The Minister of Information and Culture, Lai Mohammed and the House Committee on Information, National Orientation, Ethics and Values were sharply divided on the matter on Tuesday. Mohammed had appeared before the committee to defend the 2021 budget proposed by his ministry. The minister, while responding to questions from members of the committee, noted that the next war to be fought in the country and across the world might be fought the social media, making reference to the ongoing #EndSARS protests.
Mohammed stated that the government was not seeking to shut down social media space in the country because “the social media has come to stay.” He, however, stressed the need to have a policy that regulates social media and check fake news and misinformation. He said, “The biggest challenge facing Nigeria today is fake news and misinformation.
Based on that, we dedicated an entire National Council on Information’s meeting to that issue, after which we launched a national campaign against fake news in July 2018. “We said, then, that the next war will be fought without a shot being fired, but with the use of fake news. We didn’t stop there. We went on a tour of all media houses to solicit their support in the fight against fake news.

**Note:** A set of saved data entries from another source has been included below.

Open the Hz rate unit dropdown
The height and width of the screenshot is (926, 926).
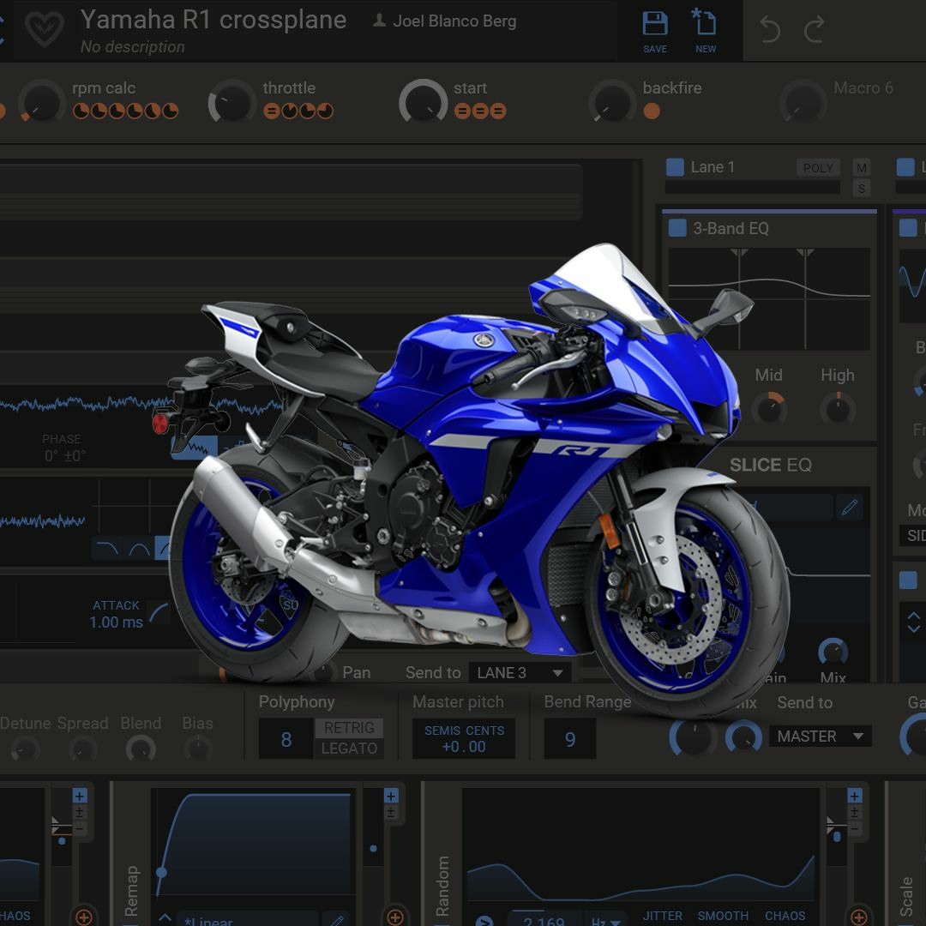tap(604, 919)
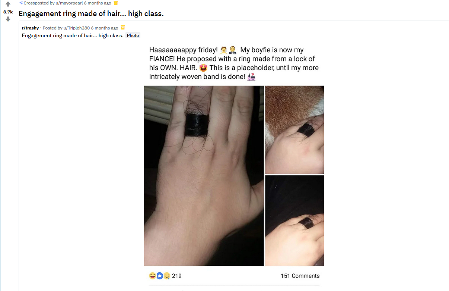
Task: Click the yellow archived icon beside crossposter
Action: coord(115,3)
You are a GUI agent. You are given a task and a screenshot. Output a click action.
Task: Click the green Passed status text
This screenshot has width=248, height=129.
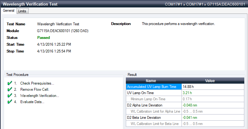(43, 38)
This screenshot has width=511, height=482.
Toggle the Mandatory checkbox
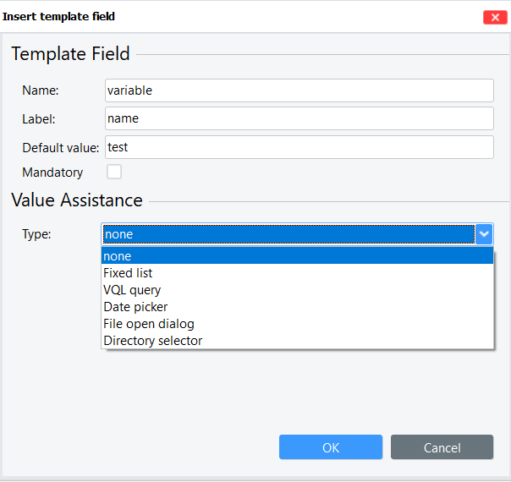(113, 173)
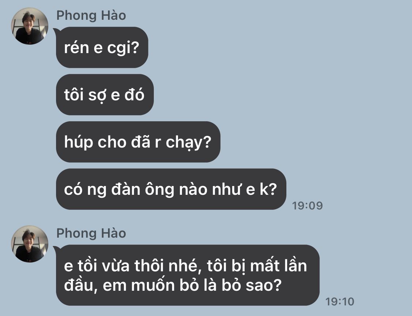Tap Phong Hào's avatar beside the 19:10 message
This screenshot has width=412, height=316.
pyautogui.click(x=30, y=244)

We launched the campaign to regulate social media, which was bitterly contested by the stakeholders. We kept saying that if we don’t regulate social media, it will destroy us. Social media and fake news will not destroy Nigeria. “The recent #EndSARS war was fought on social media. They mobilised using the social media.
The war today revolves around two things. Smartphone and data and these young men don’t even watch television or listen to radio or read newspapers. You will be shocked that when you start arguing with your children, they will be quoting the social media. So, we need a social media policy in Nigeria and we need to empower the various agencies and we need technology to be able to regulate the social media.”
Members of the committee, however, cautioned the minister. A member, Emmanuel Oghene, warned against any attempt to shut down the social media in the country, saying the action will be counter-productive and would make the youths to believe that there is an attempt to truncate democracy in the country.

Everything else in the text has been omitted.